--- START ---

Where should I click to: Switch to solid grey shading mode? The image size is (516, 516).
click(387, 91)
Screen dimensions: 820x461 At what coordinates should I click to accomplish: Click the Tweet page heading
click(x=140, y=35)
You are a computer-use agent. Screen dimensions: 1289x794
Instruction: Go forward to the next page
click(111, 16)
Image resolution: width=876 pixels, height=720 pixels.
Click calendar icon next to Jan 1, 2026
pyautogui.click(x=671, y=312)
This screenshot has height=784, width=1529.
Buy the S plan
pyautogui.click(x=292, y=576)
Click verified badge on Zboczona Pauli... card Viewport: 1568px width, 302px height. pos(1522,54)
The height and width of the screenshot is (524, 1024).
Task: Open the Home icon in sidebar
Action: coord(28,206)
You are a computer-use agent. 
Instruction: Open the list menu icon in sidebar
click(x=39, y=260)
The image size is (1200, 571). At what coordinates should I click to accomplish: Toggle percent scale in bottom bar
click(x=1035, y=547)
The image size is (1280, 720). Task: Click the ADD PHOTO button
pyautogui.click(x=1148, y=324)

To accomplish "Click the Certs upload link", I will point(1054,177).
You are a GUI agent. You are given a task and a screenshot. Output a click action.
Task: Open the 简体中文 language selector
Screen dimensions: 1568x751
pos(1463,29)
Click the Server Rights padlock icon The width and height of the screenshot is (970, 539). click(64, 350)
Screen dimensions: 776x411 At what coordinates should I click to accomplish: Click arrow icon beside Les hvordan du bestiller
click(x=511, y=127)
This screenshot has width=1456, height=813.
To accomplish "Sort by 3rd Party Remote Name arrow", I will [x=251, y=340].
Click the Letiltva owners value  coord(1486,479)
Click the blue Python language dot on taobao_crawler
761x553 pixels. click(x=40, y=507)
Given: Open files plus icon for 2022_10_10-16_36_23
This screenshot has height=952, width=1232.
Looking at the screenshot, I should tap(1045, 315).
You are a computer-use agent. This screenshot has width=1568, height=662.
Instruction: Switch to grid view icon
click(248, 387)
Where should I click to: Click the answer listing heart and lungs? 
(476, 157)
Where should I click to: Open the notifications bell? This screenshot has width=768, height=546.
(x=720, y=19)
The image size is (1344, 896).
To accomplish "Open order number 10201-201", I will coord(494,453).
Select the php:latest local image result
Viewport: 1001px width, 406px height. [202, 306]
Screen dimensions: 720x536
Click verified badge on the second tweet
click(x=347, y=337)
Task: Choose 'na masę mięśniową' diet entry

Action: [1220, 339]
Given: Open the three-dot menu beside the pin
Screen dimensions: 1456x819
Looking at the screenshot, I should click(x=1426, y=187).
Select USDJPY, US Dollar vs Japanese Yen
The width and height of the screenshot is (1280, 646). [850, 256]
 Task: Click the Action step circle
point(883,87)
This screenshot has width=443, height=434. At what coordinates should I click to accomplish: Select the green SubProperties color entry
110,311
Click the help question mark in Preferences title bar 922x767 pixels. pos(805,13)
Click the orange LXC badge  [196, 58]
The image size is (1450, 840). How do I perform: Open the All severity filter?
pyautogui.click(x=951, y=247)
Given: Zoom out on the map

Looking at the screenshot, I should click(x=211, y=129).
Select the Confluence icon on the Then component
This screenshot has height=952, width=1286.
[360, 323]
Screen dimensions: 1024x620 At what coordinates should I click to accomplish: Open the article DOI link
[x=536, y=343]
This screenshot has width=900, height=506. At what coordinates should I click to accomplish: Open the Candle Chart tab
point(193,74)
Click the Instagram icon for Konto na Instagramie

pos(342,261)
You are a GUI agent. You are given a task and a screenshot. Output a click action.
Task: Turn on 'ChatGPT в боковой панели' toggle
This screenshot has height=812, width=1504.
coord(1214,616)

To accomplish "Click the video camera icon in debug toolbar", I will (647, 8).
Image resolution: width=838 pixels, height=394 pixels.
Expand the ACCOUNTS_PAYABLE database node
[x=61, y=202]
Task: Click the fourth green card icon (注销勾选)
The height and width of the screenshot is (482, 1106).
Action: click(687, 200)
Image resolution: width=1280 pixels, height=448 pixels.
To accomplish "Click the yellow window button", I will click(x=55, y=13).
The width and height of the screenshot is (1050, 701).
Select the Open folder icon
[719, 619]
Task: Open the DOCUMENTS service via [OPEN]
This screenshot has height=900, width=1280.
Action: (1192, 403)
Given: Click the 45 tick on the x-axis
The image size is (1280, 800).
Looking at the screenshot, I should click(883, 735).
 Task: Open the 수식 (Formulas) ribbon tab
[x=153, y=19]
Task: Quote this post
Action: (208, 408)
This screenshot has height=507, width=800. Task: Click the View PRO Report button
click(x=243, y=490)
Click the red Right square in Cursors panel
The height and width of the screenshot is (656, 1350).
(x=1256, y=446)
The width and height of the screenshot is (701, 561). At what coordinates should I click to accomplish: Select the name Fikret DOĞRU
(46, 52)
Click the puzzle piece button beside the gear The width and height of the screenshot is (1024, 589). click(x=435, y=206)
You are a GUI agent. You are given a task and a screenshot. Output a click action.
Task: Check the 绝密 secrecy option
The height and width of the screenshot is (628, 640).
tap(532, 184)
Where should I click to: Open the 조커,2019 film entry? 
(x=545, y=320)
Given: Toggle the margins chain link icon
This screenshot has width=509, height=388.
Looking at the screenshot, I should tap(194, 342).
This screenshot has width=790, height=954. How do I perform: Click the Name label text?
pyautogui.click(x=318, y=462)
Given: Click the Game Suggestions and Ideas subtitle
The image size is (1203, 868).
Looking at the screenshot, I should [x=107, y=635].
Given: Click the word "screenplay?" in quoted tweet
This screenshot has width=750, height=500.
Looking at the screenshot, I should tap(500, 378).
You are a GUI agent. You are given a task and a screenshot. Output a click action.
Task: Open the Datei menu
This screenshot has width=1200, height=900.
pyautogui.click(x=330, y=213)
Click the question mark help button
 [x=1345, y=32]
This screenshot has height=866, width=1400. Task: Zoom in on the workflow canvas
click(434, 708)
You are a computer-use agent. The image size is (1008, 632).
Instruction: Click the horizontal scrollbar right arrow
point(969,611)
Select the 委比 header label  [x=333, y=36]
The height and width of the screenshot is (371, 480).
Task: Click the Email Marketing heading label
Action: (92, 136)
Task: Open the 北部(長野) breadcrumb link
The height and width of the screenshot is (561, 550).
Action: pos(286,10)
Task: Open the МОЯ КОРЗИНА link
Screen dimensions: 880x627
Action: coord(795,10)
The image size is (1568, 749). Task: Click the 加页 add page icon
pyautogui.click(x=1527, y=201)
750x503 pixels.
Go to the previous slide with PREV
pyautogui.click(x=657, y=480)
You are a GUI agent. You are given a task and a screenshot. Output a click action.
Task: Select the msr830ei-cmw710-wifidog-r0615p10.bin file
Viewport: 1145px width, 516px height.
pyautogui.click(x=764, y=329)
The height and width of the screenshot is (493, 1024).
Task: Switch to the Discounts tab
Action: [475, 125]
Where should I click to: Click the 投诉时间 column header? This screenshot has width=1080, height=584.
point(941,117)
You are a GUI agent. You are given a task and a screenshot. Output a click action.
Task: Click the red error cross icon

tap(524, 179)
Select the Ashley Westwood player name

--- END ---

▸ **TASK STATEMENT**: Set all of the data down again exactly.

▸ **ANSWER TO THE EXERCISE**:
Where should I click to: Switch to solid grey shading mode? The image size is (516, 516).
click(387, 91)
Screen dimensions: 820x461 At what coordinates should I click to accomplish: Click the Tweet page heading
click(x=140, y=35)
You are a computer-use agent. Screen dimensions: 1289x794
Instruction: Go forward to the next page
click(111, 16)
Image resolution: width=876 pixels, height=720 pixels.
Click calendar icon next to Jan 1, 2026
pyautogui.click(x=671, y=312)
This screenshot has height=784, width=1529.
Buy the S plan
pyautogui.click(x=292, y=576)
Click verified badge on Zboczona Pauli... card Viewport: 1568px width, 302px height. pos(1522,54)
The height and width of the screenshot is (524, 1024).
Task: Open the Home icon in sidebar
Action: coord(28,206)
You are a computer-use agent. 
Instruction: Open the list menu icon in sidebar
click(x=39, y=260)
The image size is (1200, 571). At what coordinates should I click to accomplish: Toggle percent scale in bottom bar
click(x=1035, y=547)
The image size is (1280, 720). Task: Click the ADD PHOTO button
pyautogui.click(x=1148, y=324)

To accomplish "Click the Certs upload link", I will point(1054,177).
You are a GUI agent. You are given a task and a screenshot. Output a click action.
Task: Open the 简体中文 language selector
Screen dimensions: 1568x751
pos(1463,29)
Click the Server Rights padlock icon The width and height of the screenshot is (970, 539). click(64, 350)
Screen dimensions: 776x411 At what coordinates should I click to accomplish: Click arrow icon beside Les hvordan du bestiller
click(x=511, y=127)
This screenshot has width=1456, height=813.
To accomplish "Sort by 3rd Party Remote Name arrow", I will [x=251, y=340].
Click the Letiltva owners value  coord(1486,479)
Click the blue Python language dot on taobao_crawler
761x553 pixels. click(x=40, y=507)
Given: Open files plus icon for 2022_10_10-16_36_23
This screenshot has height=952, width=1232.
Looking at the screenshot, I should tap(1045, 315).
You are a computer-use agent. This screenshot has width=1568, height=662.
Instruction: Switch to grid view icon
click(248, 387)
Where should I click to: Click the answer listing heart and lungs? 
(476, 157)
Where should I click to: Open the notifications bell? This screenshot has width=768, height=546.
(x=720, y=19)
The image size is (1344, 896).
To accomplish "Open order number 10201-201", I will coord(494,453).
Select the php:latest local image result
Viewport: 1001px width, 406px height. [202, 306]
Screen dimensions: 720x536
Click verified badge on the second tweet
click(x=347, y=337)
Task: Choose 'na masę mięśniową' diet entry

Action: [1220, 339]
Given: Open the three-dot menu beside the pin
Screen dimensions: 1456x819
Looking at the screenshot, I should click(x=1426, y=187).
Select USDJPY, US Dollar vs Japanese Yen
The width and height of the screenshot is (1280, 646). [850, 256]
 Task: Click the Action step circle
point(883,87)
This screenshot has width=443, height=434. At what coordinates should I click to accomplish: Select the green SubProperties color entry
110,311
Click the help question mark in Preferences title bar 922x767 pixels. pos(805,13)
Click the orange LXC badge  [196, 58]
The image size is (1450, 840). How do I perform: Open the All severity filter?
pyautogui.click(x=951, y=247)
Given: Zoom out on the map

Looking at the screenshot, I should click(x=211, y=129).
Select the Confluence icon on the Then component
This screenshot has height=952, width=1286.
[360, 323]
Screen dimensions: 1024x620 At what coordinates should I click to accomplish: Open the article DOI link
[x=536, y=343]
This screenshot has width=900, height=506. At what coordinates should I click to accomplish: Open the Candle Chart tab
point(193,74)
Click the Instagram icon for Konto na Instagramie

pos(342,261)
You are a GUI agent. You are given a task and a screenshot. Output a click action.
Task: Turn on 'ChatGPT в боковой панели' toggle
This screenshot has height=812, width=1504.
coord(1214,616)

To accomplish "Click the video camera icon in debug toolbar", I will (647, 8).
Image resolution: width=838 pixels, height=394 pixels.
Expand the ACCOUNTS_PAYABLE database node
[x=61, y=202]
Task: Click the fourth green card icon (注销勾选)
The height and width of the screenshot is (482, 1106).
Action: click(687, 200)
Image resolution: width=1280 pixels, height=448 pixels.
To accomplish "Click the yellow window button", I will click(x=55, y=13).
The width and height of the screenshot is (1050, 701).
Select the Open folder icon
[719, 619]
Task: Open the DOCUMENTS service via [OPEN]
This screenshot has height=900, width=1280.
Action: (1192, 403)
Given: Click the 45 tick on the x-axis
The image size is (1280, 800).
Looking at the screenshot, I should click(883, 735).
 Task: Open the 수식 (Formulas) ribbon tab
[x=153, y=19]
Task: Quote this post
Action: (208, 408)
This screenshot has height=507, width=800. Task: Click the View PRO Report button
click(x=243, y=490)
Click the red Right square in Cursors panel
The height and width of the screenshot is (656, 1350).
(x=1256, y=446)
The width and height of the screenshot is (701, 561). At what coordinates should I click to accomplish: Select the name Fikret DOĞRU
(46, 52)
Click the puzzle piece button beside the gear The width and height of the screenshot is (1024, 589). click(x=435, y=206)
You are a GUI agent. You are given a task and a screenshot. Output a click action.
Task: Check the 绝密 secrecy option
The height and width of the screenshot is (628, 640).
tap(532, 184)
Where should I click to: Open the 조커,2019 film entry? 
(x=545, y=320)
Given: Toggle the margins chain link icon
This screenshot has width=509, height=388.
Looking at the screenshot, I should tap(194, 342).
This screenshot has width=790, height=954. How do I perform: Click the Name label text?
pyautogui.click(x=318, y=462)
Given: Click the Game Suggestions and Ideas subtitle
The image size is (1203, 868).
Looking at the screenshot, I should [x=107, y=635].
Given: Click the word "screenplay?" in quoted tweet
This screenshot has width=750, height=500.
Looking at the screenshot, I should tap(500, 378).
You are a GUI agent. You are given a task and a screenshot. Output a click action.
Task: Open the Datei menu
This screenshot has width=1200, height=900.
pyautogui.click(x=330, y=213)
Click the question mark help button
 [x=1345, y=32]
This screenshot has height=866, width=1400. Task: Zoom in on the workflow canvas
click(434, 708)
You are a computer-use agent. The image size is (1008, 632).
Instruction: Click the horizontal scrollbar right arrow
point(969,611)
Select the 委比 header label  [x=333, y=36]
The height and width of the screenshot is (371, 480).
Task: Click the Email Marketing heading label
Action: (92, 136)
Task: Open the 北部(長野) breadcrumb link
The height and width of the screenshot is (561, 550).
Action: pos(286,10)
Task: Open the МОЯ КОРЗИНА link
Screen dimensions: 880x627
Action: coord(795,10)
The image size is (1568, 749). Task: Click the 加页 add page icon
pyautogui.click(x=1527, y=201)
750x503 pixels.
Go to the previous slide with PREV
pyautogui.click(x=657, y=480)
You are a GUI agent. You are given a task and a screenshot. Output a click action.
Task: Select the msr830ei-cmw710-wifidog-r0615p10.bin file
Viewport: 1145px width, 516px height.
pyautogui.click(x=764, y=329)
The height and width of the screenshot is (493, 1024).
Task: Switch to the Discounts tab
Action: [475, 125]
Where should I click to: Click the 投诉时间 column header? This screenshot has width=1080, height=584.
point(941,117)
You are a GUI agent. You are given a task and a screenshot. Output a click action.
Task: Click the red error cross icon

tap(524, 179)
Select the Ashley Westwood player name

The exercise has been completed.